Light and Dreariness

Posted In : Gossips
(added 24 Sep 2011)

 

Light and DrearinessMausam starts like a dewy-fresh spring morning, where everything is familiar yet new. It then wilts, autumnal overtones taking over. And then never quite recovers, falling into a dreary never-ending winter. Harry aka Harinder (Shahid) revitalises the Cocky Punjabi Munda with the kind of self-aware humour we’ve seen before, but here, the leisurely unfolding of Harry puttar in his pind gives him a chance to get it going: the half-sleeve sweater, the long shirts, the rickety cycle; the first mulaaqaat with Aayat (Sonam), the first glimpse, the hai main mar jawaan love-at-first-sight. Till here the film is fine. First time director Pankaj Kapur gives his characters and events an old-fashioned yet pleasing breathing space, as Harry and Aayat are established as the lovers who are in it for life. Only this becomes too much of a good thing way before the film has hit half-time.
 
Mausam covers a long arc, touching upon high-visibility catastrophes in India and the globe: from the destruction of the Babri Masjid, to New York’s 9/11, with TV grabs of the Kargil conflict thrown in, as well as some clumsily-shot riots in Ahmedabad.
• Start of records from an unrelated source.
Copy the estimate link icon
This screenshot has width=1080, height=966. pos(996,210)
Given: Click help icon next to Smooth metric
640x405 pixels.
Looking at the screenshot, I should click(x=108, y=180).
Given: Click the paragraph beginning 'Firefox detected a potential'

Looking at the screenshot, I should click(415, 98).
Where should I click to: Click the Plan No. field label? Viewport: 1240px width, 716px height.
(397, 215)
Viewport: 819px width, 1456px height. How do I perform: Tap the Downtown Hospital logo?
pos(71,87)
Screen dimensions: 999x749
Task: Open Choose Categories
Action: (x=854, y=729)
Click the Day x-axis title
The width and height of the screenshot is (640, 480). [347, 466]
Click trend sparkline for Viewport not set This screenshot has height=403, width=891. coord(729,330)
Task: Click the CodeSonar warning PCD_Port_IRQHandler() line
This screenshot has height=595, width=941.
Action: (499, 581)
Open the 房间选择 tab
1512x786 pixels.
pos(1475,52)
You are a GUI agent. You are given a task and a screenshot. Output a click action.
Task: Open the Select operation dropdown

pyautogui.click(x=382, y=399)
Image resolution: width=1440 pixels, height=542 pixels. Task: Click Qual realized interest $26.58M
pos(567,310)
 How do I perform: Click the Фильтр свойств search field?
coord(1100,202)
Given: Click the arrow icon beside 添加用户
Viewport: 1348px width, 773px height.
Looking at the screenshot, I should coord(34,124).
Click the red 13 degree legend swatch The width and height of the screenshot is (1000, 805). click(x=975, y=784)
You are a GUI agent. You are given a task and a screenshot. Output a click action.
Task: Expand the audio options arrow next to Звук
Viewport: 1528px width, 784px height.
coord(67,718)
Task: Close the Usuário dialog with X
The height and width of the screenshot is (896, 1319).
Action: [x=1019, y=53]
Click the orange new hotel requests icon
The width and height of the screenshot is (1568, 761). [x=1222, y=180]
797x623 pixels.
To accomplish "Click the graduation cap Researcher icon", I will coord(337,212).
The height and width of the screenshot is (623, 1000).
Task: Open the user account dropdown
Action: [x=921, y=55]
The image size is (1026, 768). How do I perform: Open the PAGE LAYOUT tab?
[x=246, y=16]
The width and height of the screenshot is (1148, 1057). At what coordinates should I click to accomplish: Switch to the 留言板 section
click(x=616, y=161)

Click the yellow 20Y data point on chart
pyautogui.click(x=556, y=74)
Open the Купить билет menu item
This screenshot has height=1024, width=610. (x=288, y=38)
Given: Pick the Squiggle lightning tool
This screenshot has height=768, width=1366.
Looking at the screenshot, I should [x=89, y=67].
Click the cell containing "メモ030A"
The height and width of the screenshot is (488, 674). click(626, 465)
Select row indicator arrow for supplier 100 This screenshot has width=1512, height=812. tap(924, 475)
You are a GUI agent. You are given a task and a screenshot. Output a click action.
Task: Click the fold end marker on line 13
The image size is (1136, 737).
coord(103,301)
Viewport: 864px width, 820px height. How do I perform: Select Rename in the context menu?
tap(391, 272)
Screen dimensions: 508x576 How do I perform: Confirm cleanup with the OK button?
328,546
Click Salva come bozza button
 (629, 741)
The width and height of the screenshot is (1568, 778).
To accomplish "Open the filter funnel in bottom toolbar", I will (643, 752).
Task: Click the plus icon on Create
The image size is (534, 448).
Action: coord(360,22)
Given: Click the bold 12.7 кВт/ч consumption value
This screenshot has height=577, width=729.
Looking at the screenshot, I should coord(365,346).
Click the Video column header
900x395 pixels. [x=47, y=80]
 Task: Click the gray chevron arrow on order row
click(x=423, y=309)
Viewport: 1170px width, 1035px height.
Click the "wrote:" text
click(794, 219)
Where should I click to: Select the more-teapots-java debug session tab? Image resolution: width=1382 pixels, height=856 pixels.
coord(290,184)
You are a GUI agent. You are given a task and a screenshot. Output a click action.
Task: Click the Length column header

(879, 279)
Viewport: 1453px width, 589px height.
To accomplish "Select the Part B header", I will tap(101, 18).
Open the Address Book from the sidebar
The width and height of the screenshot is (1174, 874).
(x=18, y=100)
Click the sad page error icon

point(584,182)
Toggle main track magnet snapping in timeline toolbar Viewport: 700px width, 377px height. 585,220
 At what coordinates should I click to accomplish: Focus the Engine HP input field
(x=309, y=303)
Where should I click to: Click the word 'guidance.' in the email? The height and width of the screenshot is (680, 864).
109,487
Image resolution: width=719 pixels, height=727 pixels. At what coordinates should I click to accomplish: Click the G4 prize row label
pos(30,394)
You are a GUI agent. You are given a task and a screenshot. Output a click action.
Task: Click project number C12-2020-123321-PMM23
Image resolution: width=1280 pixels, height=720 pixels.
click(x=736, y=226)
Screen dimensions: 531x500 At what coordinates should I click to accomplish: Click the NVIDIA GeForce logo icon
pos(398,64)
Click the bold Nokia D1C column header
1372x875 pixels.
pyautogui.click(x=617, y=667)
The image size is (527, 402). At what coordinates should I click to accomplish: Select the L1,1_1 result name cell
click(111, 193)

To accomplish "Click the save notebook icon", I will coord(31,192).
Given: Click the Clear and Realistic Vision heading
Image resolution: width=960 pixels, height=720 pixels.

It allows the leads to be inexplicably flung asunder without any modes, and means, of communication, except when the script remembers that even during those days, not so far in the past, villages and cities and continents were all connected. It lets Harry-the-village-boy turn into Harry-the-sharp-moustachioed fighter pilot, and gives Aayat the chance to switch from a frumpy salwaar kameez-clad Kashmiri girl in fictional Mallukot to a dress-wearing shop assistant and/or a student of ballet, in verdant Edinburgh.